**Your objective**
From the passage on the Niddry Street Forum, copy the text starting at "Such is a most" and ending at "of Ape kind.", swapping in "debating club" wherever "Forum" appears.

But lest I should be suspected of exaggeration-who composed the select society of the Niddry Street Forum? Young grocers, redolent of cheese, comfits, and tallow-candles, who dealt out their small, greasy, fetid sentences, as if they were serving a penny customer across the counter with something odious in brown paper,-precocious apprentices, one of whom, in all probability, had made or mended the president's unpaid breeches,-occasional young men obviously of little or no profession, who rose, looked wildly round them, muttered, sunk, and were seen no more,-now and then a blunt bluff butcher-like block-head, routing like a bull on a market-day in the Grass Market, stray students of medicine from the sister-island, booming like bitterns in the bog of Allen,-long-faced lads from Professor Paxton, dissenters from every thing intelligible among men,-laymen from Leeds, and Birmingham, Hull, and Halifax, inspired with their red port wines, and all stinking like foxes of the strong Henglish-accent,-pert, prim, prating personages, who are seen going m, and coming out of the Parliament House, nobody knows why, or wherefore,-mealy-mouthed middle-aged men, of miscellaneous information, masters of their matter, all cut and dry, distinguished as private pedagogues, great as grinders, and powerful in extemporaneous prayer,-now and then a shrivelled mummy, apparently of the reign of George the II. with dry dusty leathern palate, seen joining in the debate,-stickit ministers who have settled down into book-binders, compositors, or amanuenses to some gentlemen literarily disposed,-apothecaries deep in dog-latin, and tenderly attached to words of six or eight syllables, such as latitudinarianism,-a sprinkling of moist members from mason-lodges, dropping in when the discussion is about half-seas-over, and finally, for there is no end to this, a few players and scene-shifters, (for on Friday night the theatre is shut,) assiduous in their noble endeavours to revive the study of Shakespeare, and making the Forum resound with screeds of blank verse, out of mouths as unmerciful as leaden spouts on a rainy day.

Such is a most imperfect enumeration of a few of the component parts of

the Forum, where Hogg learned to feel the pulse, and gauge the swallow of the Edinburgh public. "Here it was,' quoth the swineherd, "that the smallest departure from good taste was sure to draw down disapproval!!!!!!!!! !!!!!" No doubt, even in the Forum, it was possible to go too far, and Hogg was, I know, often hissed. It is said, that even among apes and monkeys, there are rules of good breeding, and that the better bred ones are often excessively irritated at the mews and chattering of their less decorous brethren of Ape kind.

(Saved data entries)
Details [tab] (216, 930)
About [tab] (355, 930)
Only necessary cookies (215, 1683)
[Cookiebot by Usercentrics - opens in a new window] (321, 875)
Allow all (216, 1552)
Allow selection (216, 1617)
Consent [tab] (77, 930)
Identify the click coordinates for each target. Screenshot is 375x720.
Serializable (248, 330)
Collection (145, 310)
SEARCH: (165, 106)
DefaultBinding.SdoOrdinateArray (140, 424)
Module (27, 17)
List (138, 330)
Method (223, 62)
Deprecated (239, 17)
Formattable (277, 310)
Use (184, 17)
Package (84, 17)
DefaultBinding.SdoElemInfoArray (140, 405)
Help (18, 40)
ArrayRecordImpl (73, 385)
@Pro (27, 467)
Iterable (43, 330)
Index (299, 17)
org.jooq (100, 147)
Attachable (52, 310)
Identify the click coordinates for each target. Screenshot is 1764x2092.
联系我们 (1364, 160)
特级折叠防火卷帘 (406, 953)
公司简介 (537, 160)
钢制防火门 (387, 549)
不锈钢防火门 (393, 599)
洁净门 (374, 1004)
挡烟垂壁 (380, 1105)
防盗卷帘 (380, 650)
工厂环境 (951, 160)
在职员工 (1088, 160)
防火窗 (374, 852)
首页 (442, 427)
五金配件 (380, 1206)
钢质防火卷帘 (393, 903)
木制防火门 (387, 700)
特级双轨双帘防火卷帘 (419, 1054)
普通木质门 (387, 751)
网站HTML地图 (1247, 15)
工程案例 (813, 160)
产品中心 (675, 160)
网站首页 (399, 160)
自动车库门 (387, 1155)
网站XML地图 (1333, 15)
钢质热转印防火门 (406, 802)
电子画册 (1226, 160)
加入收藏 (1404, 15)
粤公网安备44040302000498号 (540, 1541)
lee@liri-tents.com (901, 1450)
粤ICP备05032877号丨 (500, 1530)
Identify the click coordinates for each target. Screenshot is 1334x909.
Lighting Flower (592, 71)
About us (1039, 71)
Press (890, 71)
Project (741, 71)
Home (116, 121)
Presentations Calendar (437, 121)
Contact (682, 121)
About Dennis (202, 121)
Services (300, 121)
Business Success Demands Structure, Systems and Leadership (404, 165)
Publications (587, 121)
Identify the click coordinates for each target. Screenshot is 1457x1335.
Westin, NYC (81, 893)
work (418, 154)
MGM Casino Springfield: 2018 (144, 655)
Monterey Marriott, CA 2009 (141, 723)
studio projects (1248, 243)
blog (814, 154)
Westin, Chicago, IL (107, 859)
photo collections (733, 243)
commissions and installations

**Exercise answer**
Such is a most imperfect enumeration of a few of the component parts of

the debating club, where Hogg learned to feel the pulse, and gauge the swallow of the Edinburgh public. "Here it was,' quoth the swineherd, "that the smallest departure from good taste was sure to draw down disapproval!!!!!!!!! !!!!!" No doubt, even in the debating club, it was possible to go too far, and Hogg was, I know, often hissed. It is said, that even among apes and monkeys, there are rules of good breeding, and that the better bred ones are often excessively irritated at the mews and chattering of their less decorous brethren of Ape kind.